Between January 2013 and June 2014, Litzinger had 30 meetings, phone calls or email communications with public regulators regarding the San Onofre settlement. He met directly with CPUC commissioners Peevey and Florio during the time when the formal settlement negotiations were taking place.

Litzinger also failed to point to any factual data providing a reasonable explanation for the terms of the settlement. During the hearing, the administrative law judge for the case, Melanie Darling, denied attorney Mike Aguirre his right to examine the witness, shielding the Edison president from requests to address the key issues.

When asked about his possible communications with Edison, former CPUC Commissioner Peevey exploded and shouted at Aguirre, “I’m not here to answer your goddamn questions! Now shut up! Shut up!” Peevey stepped down from CPUC last December due to the release of emails showing his close ties to Pacific Gas & Electric executives after the 2010 gas pipeline explosion in San Bruno that killed eight people.

Federal and state regulators never fully investigated who was responsible for the replacement of the SONGS steam generator that was supposed to last 20 years but held up for less than two. The US Nuclear Regulatory Commission (NRC) cited SCE for failing to ensure that the manufacturer’s (Mitsubishi Heavy Industries) design was adequate but the citation did not carry any fines or penalties.

SCE’s earnings went up as a result of taking SONGS out of commission. Not only have none of the SoCal Edison executives been charged with any violations in regards to installing defective steam generators, but the value of the company president’s stock went up by $160,000 a few days after the announcement that the settlement was moving forward. Litzinger pocketed a $2,354,713 salary for 2013 alone, including $570,475 in stock awards and $570,379 in option awards.

Electricity rates in California are among the highest in the country. They have increased by more than 30 percent in the last decade and might jump an additional 47 percent over the next 15 years according to experts.

On April 17 US District Court Judge Cathy Ann Bencivengo issued a tentative ruling dismissing “with prejudice” the case of the Citizens’ Oversight advocacy group against SCE and CPUC for illegally collecting money from more than 17 million utility customers in Southern California.

In the lawsuit filed last November, Citizens’ Oversight accused CPUC and SCE of causing significant financial harm by charging ratepayers for electricity they don’t receive, since the San Onofre plant has not been distributing electricity since January 2012.

Communities near San Onofre also confront the danger of over 1,600 tons of nuclear waste at the site. The majority of the metal tubes with used pellets of reactor fuel are stored in pools of cooling water but need to be moved above the ground as the temporary wet storage capacity has reached its limit. The proposal to bury the waste underground in concrete casks has raised major concerns, however. On top of the choice of an earthquake-prone location for storage, the 1/2 to 5/8 inch thick Holtec canisters Edison is planning to use are widely believed to be inadequate.

A San Onofre safety advocacy group is calling for an approval of more expensive nine to 20 inch thick cast iron casks manufactured in Germany.

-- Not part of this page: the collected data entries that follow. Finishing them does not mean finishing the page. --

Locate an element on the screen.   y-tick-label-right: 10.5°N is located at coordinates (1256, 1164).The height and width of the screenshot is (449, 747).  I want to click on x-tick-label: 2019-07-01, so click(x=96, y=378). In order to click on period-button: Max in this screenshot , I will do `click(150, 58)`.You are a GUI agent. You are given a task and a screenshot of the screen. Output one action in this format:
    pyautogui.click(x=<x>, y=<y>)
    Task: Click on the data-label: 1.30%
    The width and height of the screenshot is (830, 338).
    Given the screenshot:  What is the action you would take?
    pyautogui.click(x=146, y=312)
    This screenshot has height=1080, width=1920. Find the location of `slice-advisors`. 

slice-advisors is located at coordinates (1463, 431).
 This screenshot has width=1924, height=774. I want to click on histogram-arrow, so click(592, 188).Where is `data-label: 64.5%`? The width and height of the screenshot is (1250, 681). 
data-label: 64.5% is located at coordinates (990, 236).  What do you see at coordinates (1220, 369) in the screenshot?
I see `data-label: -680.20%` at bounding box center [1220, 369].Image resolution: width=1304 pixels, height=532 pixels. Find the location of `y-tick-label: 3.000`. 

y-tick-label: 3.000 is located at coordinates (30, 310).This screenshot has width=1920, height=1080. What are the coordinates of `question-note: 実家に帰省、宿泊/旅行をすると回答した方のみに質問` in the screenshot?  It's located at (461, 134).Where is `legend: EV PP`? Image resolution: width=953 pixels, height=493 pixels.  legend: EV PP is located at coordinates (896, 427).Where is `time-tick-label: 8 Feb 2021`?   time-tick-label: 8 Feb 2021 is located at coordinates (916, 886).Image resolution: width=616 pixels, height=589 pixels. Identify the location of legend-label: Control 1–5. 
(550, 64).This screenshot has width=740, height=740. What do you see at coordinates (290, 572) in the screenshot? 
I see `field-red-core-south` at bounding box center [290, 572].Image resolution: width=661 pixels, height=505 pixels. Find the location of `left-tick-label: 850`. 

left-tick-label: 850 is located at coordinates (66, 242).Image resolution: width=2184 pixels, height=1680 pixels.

A 2014 inspection of the Holtec canisters installed at the Diablo Canyon power plant, also in California, revealed that conditions that could lead to cracking appeared after only two years of use.

The Nuclear Regulatory Commission (NRC), which regulates and safeguards operations of the private energy giants such as Edison, can hardly be trusted. It has colluded with utilities in delaying safety improvements and covering up security issues in the past. This includes the leak at the Nuclear Fuel Services plant in Erwin, Tennessee in 2006 and the agency’s deliberate underestimation of the danger posed by aging nuclear facilities across the US.

Nuclear power poses a range of complex questions, including ecological and health risks that require a rational, global solution. Under the present economic set-up, a rational debate on the future of nuclear power is blocked by the interests of energy corporations and the national security prerogatives of the capitalist governments involved.